*Supplied text*.
The “Painterly” Etudes for Tuba Alone were composed between 1988 and 1991. I was teaching tuba at a small college in West Virginia at the time and had grown tired of covering the same old material year after year. Plus, I liked solo tuba works from the moment I started working on the Persichetti Serenade when I was a teenager.
Each etude is, I guess, a miniature impression of a 20th-century painter’s work, although never a specific painting. In the manner of Elgar’s Enigma Variations or Crumb’s Makrokosmos, I have included the initials of the painters of whom I was thinking at the end of each piece. For example the first etude, “Summer Morning by a River, with a hippo,” has A.S. at the end for Arnold Schoenberg, an amateur painter for sure, but he fits my jocular purpose; the piece itself is a pun on the famously immobile “Summer Morning by a Lake” from his Five Pieces for Orchestra.

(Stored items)

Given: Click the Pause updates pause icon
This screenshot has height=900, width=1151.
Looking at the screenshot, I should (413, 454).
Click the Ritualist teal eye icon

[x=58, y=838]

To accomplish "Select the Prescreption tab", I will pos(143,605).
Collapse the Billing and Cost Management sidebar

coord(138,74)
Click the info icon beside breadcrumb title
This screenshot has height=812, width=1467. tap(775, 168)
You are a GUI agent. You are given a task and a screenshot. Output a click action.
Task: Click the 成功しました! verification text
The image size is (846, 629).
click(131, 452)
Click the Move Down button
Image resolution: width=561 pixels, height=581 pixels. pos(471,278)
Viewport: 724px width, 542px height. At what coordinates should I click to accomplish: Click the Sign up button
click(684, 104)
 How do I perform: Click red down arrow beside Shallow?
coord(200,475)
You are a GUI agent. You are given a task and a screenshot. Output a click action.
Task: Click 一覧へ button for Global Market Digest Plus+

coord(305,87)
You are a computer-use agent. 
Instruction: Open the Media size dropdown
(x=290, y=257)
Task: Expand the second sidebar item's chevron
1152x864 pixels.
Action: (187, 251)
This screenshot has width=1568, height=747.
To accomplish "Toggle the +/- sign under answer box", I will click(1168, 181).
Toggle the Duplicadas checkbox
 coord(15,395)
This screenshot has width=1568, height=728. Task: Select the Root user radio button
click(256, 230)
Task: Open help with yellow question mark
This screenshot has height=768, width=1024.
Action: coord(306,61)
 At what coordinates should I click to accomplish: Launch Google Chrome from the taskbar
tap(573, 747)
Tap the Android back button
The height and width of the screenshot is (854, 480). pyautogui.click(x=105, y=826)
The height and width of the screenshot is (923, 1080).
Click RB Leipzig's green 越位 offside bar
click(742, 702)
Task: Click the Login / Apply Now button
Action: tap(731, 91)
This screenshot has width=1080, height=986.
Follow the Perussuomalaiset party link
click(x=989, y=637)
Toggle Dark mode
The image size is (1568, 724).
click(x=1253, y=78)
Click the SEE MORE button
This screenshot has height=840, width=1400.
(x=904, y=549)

*Task brief*.
In one to three sentences, explain why the passage on the tuba etudes says the composer wrote them. None of the stored items is needed for the work here.

*Task response*.
While teaching tuba at a small college in West Virginia, the composer had grown tired of covering the same old material year after year. The composer had also liked solo tuba works ever since working on the Persichetti Serenade as a teenager.